I think we can all agree that Barack Obama had a more successful campaign operation than a presidential one. Most presidents do. Bush '88 pummeled Dukakis; Clinton's '92 effort rewrote the campaign manual, as George W.’s did in 2004. Obama's campaign did it twice: in '08 and '12. But the genius of these campaigns was usually followed by the disappointment of administrations that often looked politically tone-deaf and impotent.

Every smart political operative will admit that campaigning is a lot easier than governing, so the failure of the past four presidents to live up immediately (or ever) to the promise of their electoral juggernauts is perhaps not surprising.

My guess (and hope) is that President Obama has been contemplating this pattern since his reelection. I have some advice for not repeating it.

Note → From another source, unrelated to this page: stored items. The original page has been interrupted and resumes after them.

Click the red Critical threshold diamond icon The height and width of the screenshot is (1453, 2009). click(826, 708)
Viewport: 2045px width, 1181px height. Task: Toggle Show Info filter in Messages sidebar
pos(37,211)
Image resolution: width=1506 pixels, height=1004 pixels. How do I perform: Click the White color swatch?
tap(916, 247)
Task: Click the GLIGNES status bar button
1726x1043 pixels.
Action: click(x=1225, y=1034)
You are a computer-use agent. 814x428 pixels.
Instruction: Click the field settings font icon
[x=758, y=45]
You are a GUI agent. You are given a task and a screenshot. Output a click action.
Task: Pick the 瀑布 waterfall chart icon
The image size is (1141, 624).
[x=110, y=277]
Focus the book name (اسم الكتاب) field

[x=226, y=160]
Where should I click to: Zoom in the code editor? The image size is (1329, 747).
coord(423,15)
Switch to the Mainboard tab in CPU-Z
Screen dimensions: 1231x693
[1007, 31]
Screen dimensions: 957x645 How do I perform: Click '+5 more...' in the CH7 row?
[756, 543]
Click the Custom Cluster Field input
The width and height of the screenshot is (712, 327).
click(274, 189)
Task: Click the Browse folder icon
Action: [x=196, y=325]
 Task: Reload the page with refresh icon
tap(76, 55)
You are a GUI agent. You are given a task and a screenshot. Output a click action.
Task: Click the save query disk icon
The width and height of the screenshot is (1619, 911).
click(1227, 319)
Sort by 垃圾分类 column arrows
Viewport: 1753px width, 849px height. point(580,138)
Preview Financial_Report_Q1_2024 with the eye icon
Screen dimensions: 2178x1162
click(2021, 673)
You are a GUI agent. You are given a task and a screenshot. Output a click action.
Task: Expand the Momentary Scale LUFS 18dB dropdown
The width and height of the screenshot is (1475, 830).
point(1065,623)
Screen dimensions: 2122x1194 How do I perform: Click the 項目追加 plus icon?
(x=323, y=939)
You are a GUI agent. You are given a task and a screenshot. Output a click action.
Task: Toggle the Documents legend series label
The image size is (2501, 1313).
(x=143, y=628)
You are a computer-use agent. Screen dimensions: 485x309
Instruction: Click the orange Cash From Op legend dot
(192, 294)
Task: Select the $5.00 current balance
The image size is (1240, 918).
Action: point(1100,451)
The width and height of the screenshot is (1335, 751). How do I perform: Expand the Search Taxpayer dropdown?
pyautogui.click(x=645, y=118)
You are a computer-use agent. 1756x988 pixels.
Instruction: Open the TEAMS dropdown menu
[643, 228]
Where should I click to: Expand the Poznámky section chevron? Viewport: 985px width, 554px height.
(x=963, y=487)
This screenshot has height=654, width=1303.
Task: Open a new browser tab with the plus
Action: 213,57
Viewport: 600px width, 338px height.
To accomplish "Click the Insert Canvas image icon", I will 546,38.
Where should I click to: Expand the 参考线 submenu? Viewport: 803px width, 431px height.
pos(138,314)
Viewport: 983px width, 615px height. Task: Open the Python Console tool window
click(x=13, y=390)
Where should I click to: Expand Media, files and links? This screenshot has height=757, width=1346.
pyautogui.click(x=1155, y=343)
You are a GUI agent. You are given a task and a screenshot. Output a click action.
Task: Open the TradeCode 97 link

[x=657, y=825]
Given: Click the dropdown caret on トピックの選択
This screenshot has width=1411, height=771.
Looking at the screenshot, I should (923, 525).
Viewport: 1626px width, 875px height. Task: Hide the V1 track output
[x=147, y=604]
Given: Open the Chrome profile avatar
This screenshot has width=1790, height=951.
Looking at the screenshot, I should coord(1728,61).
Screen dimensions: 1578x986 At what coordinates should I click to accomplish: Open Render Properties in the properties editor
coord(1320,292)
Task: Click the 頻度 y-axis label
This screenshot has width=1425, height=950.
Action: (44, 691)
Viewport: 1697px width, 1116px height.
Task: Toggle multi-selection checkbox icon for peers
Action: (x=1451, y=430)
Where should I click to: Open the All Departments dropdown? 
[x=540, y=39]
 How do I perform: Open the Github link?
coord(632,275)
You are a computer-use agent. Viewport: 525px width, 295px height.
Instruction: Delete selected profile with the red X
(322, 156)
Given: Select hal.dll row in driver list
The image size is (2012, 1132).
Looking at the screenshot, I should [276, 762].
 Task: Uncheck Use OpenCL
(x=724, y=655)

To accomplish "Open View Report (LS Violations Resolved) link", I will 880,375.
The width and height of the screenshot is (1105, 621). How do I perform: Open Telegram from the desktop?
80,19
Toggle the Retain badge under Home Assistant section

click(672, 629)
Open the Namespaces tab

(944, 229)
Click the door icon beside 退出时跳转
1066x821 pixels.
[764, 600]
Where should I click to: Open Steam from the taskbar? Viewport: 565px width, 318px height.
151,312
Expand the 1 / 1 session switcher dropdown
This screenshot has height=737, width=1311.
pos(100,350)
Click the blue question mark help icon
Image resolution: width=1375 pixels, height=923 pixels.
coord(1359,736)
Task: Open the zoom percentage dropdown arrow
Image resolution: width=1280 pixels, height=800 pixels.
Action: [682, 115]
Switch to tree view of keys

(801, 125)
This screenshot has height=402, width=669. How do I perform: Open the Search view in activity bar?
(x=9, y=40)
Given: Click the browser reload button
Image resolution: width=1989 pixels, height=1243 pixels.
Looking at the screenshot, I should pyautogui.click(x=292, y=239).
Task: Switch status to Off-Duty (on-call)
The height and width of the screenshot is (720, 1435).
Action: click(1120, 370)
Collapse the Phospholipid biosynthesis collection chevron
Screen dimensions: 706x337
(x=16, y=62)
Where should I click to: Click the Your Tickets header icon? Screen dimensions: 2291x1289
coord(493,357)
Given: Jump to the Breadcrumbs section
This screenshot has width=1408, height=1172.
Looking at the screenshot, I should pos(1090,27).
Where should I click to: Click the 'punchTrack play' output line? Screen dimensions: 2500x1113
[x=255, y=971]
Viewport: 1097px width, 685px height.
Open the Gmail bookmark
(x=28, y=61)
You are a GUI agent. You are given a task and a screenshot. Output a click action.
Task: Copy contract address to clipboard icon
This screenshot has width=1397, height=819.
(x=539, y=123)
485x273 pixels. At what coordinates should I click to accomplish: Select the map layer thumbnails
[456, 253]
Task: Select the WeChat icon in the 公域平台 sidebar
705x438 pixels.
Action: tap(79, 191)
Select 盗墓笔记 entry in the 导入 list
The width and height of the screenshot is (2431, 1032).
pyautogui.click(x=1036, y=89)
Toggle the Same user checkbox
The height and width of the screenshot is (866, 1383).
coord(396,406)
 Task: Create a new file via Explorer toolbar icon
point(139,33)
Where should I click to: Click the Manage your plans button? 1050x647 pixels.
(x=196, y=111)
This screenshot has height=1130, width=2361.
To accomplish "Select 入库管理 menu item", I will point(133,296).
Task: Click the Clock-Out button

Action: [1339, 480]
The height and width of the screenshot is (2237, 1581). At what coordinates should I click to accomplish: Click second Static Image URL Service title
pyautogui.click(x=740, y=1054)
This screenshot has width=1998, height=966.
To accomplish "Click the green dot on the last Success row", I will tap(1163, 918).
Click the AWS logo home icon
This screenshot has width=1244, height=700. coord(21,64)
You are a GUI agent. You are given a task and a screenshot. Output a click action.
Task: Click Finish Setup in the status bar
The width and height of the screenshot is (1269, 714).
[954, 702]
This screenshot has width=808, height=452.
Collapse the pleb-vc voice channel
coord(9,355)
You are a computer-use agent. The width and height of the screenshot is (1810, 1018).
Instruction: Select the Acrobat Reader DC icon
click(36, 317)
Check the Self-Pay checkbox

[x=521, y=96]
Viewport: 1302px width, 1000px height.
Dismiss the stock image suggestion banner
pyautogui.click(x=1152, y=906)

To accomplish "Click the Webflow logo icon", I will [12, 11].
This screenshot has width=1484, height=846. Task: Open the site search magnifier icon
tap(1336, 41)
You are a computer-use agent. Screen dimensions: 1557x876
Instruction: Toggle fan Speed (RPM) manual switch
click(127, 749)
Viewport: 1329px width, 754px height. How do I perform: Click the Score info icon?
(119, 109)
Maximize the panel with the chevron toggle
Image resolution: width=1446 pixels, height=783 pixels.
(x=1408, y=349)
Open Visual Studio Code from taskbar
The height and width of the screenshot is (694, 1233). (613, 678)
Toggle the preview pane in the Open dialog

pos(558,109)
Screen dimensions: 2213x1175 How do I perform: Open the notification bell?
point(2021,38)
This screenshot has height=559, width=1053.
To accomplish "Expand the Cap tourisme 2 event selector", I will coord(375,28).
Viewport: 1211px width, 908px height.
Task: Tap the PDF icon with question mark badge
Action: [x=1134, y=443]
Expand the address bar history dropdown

Mr. President: Don't disband your campaign. In fact, fund it along the lines you funded it over the past two years. Raise lots of money to keep the data-mining, grass-roots and advertising going, not to ensure reelection, obviously, but rather the enactment of your agenda. There has been talk for years  about a "permanent campaign" in this country, the notion that campaign techniques now infuse governing. But the "campaign" waged while governing is a pale imitation of the real thing. Similar to what the Allies did before World War II, the election campaign apparatus disarms and becomes a mere shadow power.

The idea of a permanent campaign appalls some people, and what I am suggesting will appall them more. I am talking about a massive expenditure of resources to enact the Obama agenda. The agenda now will be set by the media, or equally by the Republicans who oppose Obama completely. Interest groups are already spending millions of dollars to influence the national dialogue and legislation.  If Obama relies solely on the resources afforded by the White House, we will soon read stories about their stalled agenda and wasted promise. That is the nature of divided government; the only thing it can do is stop things.

 But if Obama makes his case, not just with Air Force One media tours, but with blitzkrieg advertising and supporter contact, he can do what he was able to do so well in the campaign: Control the agenda. It's called winning.